When a tier first crosses, the engine raises a slo.burn_rate signal (plane
slo) into the incident pipeline. Signals are latched per window per
episode: one signal when a tier starts firing, and it re-arms only after the
long window drops back under the threshold. Clearing on the long window (not
the short one) is deliberate hysteresis — it stops a single episode from
flapping out a stream of alerts on short-window jitter.
Cold start — an empty baseline is not an outage
A brand-new SLO, or one whose probes barely run, has almost no data. A single
failure out of three probes is a 33% error rate, which would trivially trip
every burn threshold — a false alarm. So the engine stays quiet until an SLO has
seen at least 50 events in its full window, and reports cold_start: true
until then.
The threshold is checked against the full SLO window, not against each alert window.
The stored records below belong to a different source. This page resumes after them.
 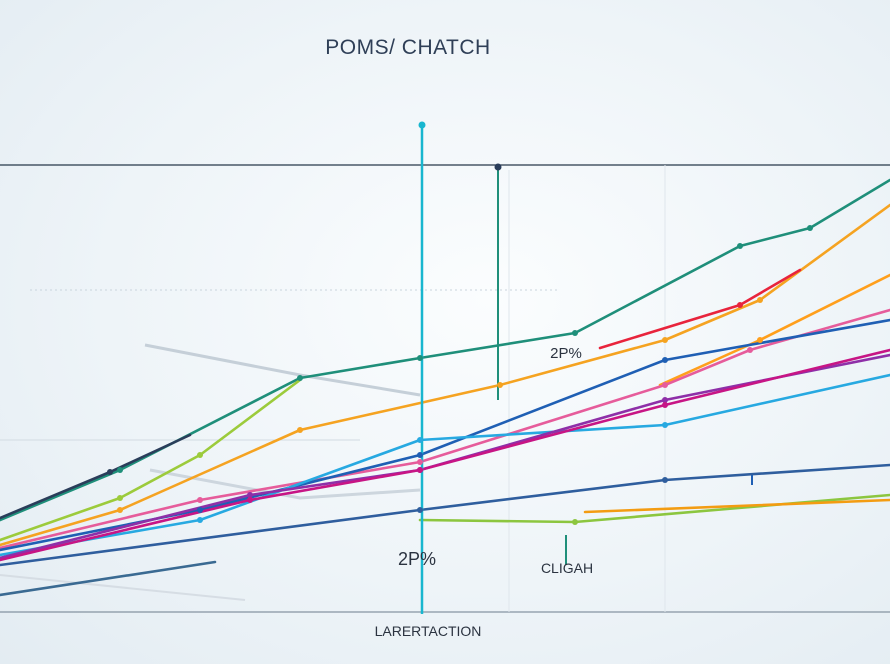 I want to click on annotation-percent-upper: 2P%, so click(x=566, y=354).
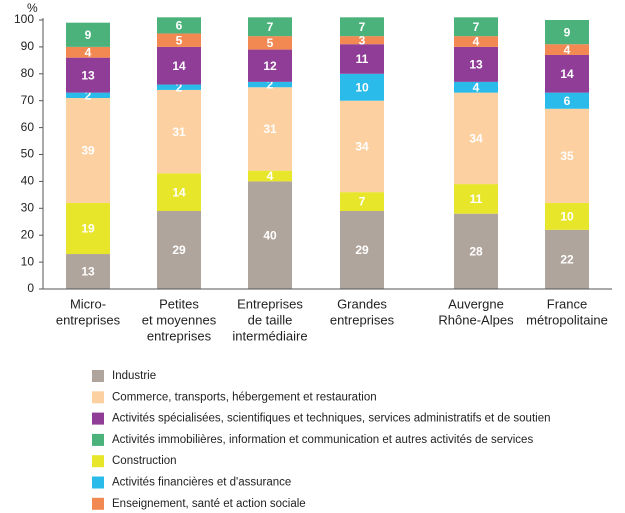 The height and width of the screenshot is (513, 625). I want to click on legend-label: Enseignement, santé et action sociale, so click(209, 504).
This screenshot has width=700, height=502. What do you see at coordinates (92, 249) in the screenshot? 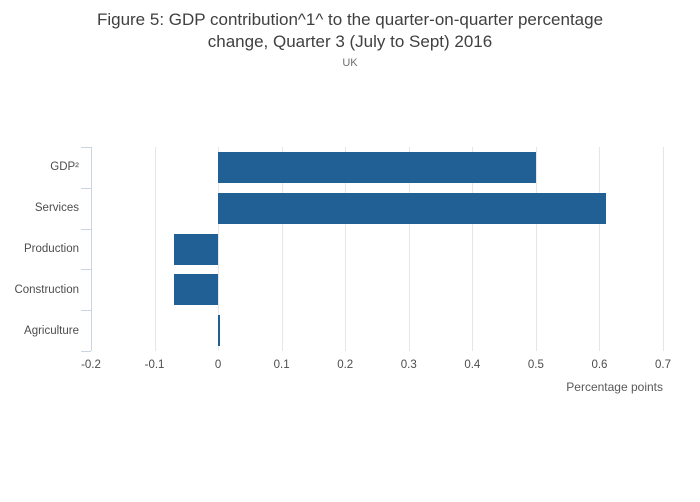
I see `y-axis-line` at bounding box center [92, 249].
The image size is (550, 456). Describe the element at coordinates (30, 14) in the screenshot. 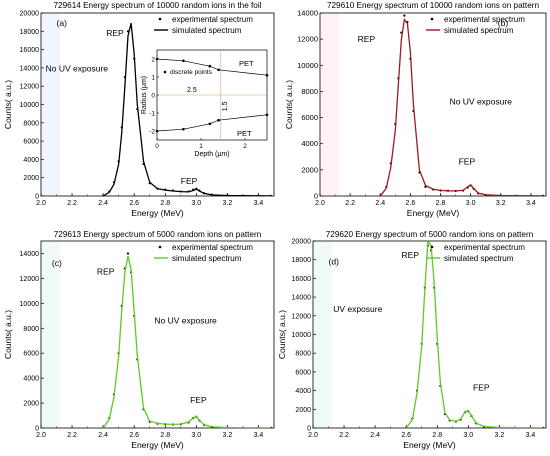

I see `y-tick-label: 20000` at that location.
That distinction matters: a low-cadence probe (say one every few minutes) might never accumulate 50 events inside the 1-hour fast window, so gating on the alert window would make fast alerts permanently dead. Gating on the full window instead lets slow probes still get fast alerts once they have enough history overall.
Surfaces
GET /v1/slos(permissionmetrics.read) — the caller's tenant's SLO statuses: attainment, error budget remaining, total events, the cold-start flag, and per-window burn rates with their firing state.slo_running: falsemeans the engine is not wired in.GET /v1/slos/openslo(permissionmetrics.read) — the loaded definitions as an OpenSLO v1 YAML stream. Definitions are deployment-level configuration; statuses are per tenant, so this endpoint returns the shared definitions and/v1/slosreturns the tenant-scoped numbers.- SLOs page (
/slos) — the executive dashboard: attainment vs. objective, an error-budget bar, burn-rate badges, service/team labels, and honest cold-start and not-wired states. - What-if integration — a failure simulation reports
impacted_slos, the SLOs whose service or probe target sits inside the simulated blast radius, so "what breaks if this link dies?" answers in SLO terms.
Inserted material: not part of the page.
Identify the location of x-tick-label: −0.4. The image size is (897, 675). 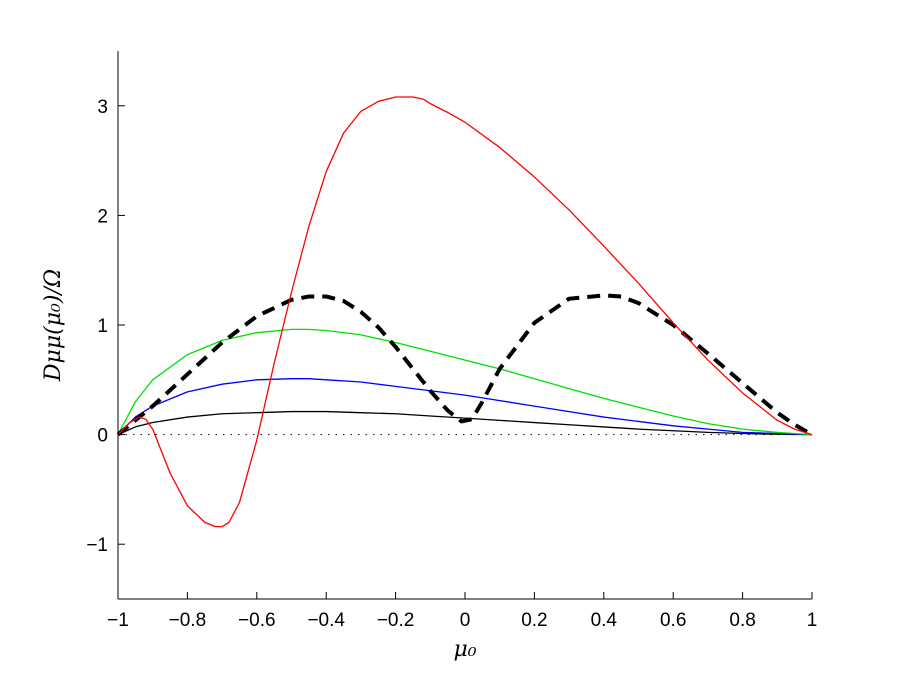
(326, 620).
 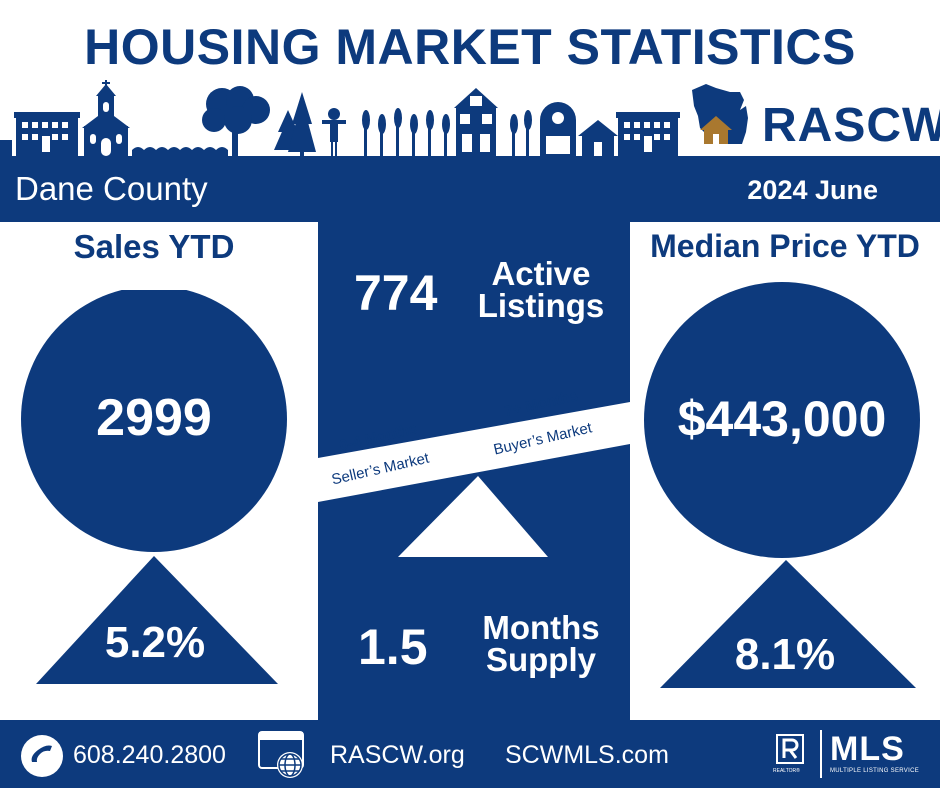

%%{init: {'theme':'base','themeVariables':{'background':'#0d1117','primaryColor':'#161b22','primaryTextColor':'#e6edf3','primaryBorderColor':'#3b82f6','lineColor':'#8b949e','secondaryColor':'#21262d','tertiaryColor':'#0d1117','clusterBkg':'#161b22','clusterBorder':'#30363d','fontFamily':'ui-monospace, SFMono-Regular, Menlo, monospace'},'flowchart':{'curve':'basis','nodeSpacing':55,'rankSpacing':55,'padding':12}}}%%
flowchart LR
R[synthetic results] --> C[SLOConsumer]
C --> E[slo.Engine<br/>per-tenant minute buckets]
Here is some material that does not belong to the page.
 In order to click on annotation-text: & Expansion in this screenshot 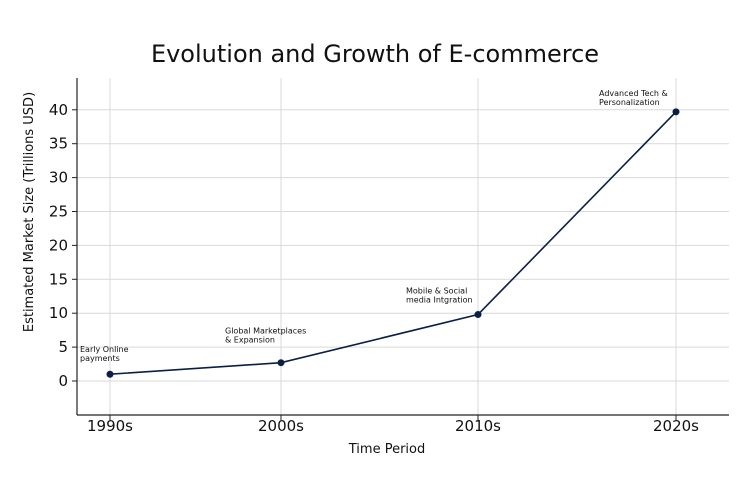, I will do `click(250, 340)`.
D[OpenSLO YAML<br/>PROBECTL_SLO_DIR] -->|strict load| E
E -->|statuses| API[GET /v1/slos]
E -->|OpenSLO out| EXP[GET /v1/slos/openslo]
E -->|"slo.burn_rate signals"| INC[incident pipeline]
E -->|impacted SLOs| WI[what-if simulation]
API --> UI[SLOs page]
Under the hood the engine keeps per-tenant, per-minute buckets of good/total
counts, pruned to the SLO window. Burn over any window is computed by summing
the buckets in that window — so the same data answers both the live status and
the alert evaluation.
Configuration
| Variable | Default | Purpose |
|---|---|---|
PROBECTL_SLO_ENABLED |
true |
the engine + result consumer (local-only) |
PROBECTL_SLO_DIR |
(none) | directory of OpenSLO YAML definitions; empty means zero SLOs, honestly reported |
Out of scope by design: application-level SLOs. probectl correlates the network planes; it does not own application instrumentation.